# TEXT PASSAGE
- - -

Page 4 of 15
Gipson says he and O'Brien have an advantage over many wealthier attorneys. "We don't have to take any case we don't believe in," he says.
"We were never the kind of attorneys who graduated from law school looking to represent wealthy clients and make a lot of money," O'Brien says.
Gipson graduated from Washington University Law School in 1984 and joined the Jackson County Public Defender's office, where O'Brien was chief counsel. He wanted to practice criminal law and found he enjoyed representing indigent clients. "It was a place where I could quickly get into the heat of battle and stay there," he says. In the 1980s, the Jackson County, Mo., public defender's office did quite well, Gipson says, winning one-third of all the cases that made it to juries. But there were problems. "The bureaucrats in Jefferson City, where our money came from, had less interest in us doing a good job than with things like time sheets, budgets, and tracking the number of cases we did."
In 1989, O'Brien and Gipson, due to changes in funding for the public defender's office, moved exclusively into capital defense cases. Federal law had changed to fund special Capital Defense Resource Centers in an effort to make sure that death row inmates were getting quality representation after the reinstatement of the federal death penalty in 1988. Congress, Gipson says, recognized that many crimes had been made federal crimes in the 1980s and that many more federal crimes were made capital crimes.
O'Brien headed the resource center for Missouri, based at the University of Missouri-Kansas City Law School. The resource centers specialized in federal death penalty cases, but funding was also provided to the centers to represent inmates in the appeals process in high-death-penalty states. Missouri was one of 22 states where resource centers were established. The centers also provided information for private attorneys who had been appointed to criminal defense and appeals by courts in jurisdictions with limited public defense resources. "In more rural areas or jurisdictions with a limited number of public defenders, as a criminal defendant you may have gotten a tax or development or antitrust attorney appointed to your case," says Gipson, who believes the situation hasn't changed. "Those lawyers needed the information and expertise we had."

- - -

# DATA FOR ANALYSIS
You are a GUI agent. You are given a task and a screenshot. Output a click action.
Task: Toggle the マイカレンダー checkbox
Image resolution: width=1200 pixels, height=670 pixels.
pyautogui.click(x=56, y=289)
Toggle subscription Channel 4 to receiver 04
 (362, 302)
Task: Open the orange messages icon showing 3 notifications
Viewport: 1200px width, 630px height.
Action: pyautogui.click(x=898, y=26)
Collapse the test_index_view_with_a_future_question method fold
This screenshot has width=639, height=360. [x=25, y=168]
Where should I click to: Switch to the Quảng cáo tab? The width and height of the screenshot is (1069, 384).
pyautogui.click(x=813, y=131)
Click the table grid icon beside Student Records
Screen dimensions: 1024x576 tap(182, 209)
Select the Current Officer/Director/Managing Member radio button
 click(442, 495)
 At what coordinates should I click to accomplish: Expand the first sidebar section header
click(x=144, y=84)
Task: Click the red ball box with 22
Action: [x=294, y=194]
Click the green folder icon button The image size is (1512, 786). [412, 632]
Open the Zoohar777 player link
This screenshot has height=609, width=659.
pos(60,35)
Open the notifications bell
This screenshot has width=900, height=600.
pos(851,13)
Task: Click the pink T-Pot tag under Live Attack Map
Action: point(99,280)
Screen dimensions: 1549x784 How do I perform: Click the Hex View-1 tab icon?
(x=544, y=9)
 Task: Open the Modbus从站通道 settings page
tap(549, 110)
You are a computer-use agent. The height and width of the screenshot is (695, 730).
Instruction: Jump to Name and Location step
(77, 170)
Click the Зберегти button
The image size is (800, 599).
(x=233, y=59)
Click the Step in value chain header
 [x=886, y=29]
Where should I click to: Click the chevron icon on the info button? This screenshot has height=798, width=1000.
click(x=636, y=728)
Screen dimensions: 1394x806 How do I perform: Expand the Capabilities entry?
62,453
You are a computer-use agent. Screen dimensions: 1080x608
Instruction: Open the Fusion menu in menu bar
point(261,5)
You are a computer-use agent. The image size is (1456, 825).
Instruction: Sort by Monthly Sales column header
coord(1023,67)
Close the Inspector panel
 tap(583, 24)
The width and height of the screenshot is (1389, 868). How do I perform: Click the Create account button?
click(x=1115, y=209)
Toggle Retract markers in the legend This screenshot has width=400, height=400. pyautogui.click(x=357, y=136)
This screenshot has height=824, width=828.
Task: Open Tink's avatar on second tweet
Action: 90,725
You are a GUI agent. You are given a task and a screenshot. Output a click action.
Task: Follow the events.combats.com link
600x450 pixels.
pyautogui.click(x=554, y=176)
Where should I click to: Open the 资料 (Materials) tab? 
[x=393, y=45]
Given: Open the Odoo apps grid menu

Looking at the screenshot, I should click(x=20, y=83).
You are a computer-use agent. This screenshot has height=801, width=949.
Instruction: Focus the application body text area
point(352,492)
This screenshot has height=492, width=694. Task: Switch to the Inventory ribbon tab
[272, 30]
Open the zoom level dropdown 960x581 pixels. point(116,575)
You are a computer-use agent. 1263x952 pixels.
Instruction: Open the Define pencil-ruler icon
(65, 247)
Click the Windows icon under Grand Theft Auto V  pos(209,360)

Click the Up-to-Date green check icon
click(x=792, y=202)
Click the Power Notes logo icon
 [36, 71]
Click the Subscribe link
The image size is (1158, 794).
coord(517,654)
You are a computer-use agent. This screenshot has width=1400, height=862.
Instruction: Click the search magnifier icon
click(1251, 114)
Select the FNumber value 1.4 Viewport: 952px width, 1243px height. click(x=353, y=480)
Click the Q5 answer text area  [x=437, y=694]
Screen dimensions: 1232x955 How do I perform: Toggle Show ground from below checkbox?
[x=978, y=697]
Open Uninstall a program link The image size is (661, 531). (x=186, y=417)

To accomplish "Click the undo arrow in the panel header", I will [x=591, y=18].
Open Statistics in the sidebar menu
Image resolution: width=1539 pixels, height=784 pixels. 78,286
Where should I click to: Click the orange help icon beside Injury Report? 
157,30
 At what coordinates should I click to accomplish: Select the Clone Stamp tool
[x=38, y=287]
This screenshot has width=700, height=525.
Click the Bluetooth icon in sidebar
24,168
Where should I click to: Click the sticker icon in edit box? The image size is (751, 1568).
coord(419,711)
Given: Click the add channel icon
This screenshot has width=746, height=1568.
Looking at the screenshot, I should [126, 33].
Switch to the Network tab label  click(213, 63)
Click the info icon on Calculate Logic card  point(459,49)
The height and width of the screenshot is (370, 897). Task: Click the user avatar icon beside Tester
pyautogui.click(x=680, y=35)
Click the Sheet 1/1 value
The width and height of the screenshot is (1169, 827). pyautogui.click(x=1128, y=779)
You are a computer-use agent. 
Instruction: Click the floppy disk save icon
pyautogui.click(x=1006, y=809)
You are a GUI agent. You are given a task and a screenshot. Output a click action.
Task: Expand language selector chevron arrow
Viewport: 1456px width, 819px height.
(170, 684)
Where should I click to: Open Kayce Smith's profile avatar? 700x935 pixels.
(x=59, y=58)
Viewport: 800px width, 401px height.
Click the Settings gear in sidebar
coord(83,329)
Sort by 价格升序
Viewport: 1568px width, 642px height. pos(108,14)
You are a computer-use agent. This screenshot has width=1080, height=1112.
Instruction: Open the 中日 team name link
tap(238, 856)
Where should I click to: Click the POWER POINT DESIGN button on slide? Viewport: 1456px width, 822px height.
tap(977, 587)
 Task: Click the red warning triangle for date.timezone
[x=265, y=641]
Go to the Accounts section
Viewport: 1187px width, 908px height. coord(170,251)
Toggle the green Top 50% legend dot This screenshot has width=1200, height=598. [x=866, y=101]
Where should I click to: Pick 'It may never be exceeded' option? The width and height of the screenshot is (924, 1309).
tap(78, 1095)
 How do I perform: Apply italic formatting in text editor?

- - -

# INSTRUCTIONS TO FOLLOW
Extend the article about Gipson and O'Brien's capital defense work, picking up right after its final sentence.

# OUTPUT
Funding for the resource centers ended with the 1994 "Republican revolution," that party's takeover of Congress. "We were one of the first targets," says O'Brien. "They just couldn't stand the fact that criminals might be getting a fair shake in the criminal justice system with government funding."
"We just weren't popular in Congress and had been a target for a long time," Gipson says. "There weren't and aren't a lot of people there with the constitution and the courage to stand up for defendants in capital cases."
When the money for the resource centers was cut off at the start of 1995, O'Brien says, "We had to do something. We had clients on death row who depended on us. We weren't going to leave them there, but we had to make a living. Plus, the tough-on-crime environment was growing more hostile toward the accused all the time."
To resolve the situation, O'Brien established the Public Interest Litigation Clinic, a nonprofit organization, in 1995. He expanded the focus of his practice to include criminal defense and postconviction representation. Gipson joined the office soon after and worked for a few months without pay. But the broadened focus and nonprofit status allowed the clinic to widen its sources of funding, bringing Gipson and O'Brien modest paychecks and allowing them to use private investigators and researchers.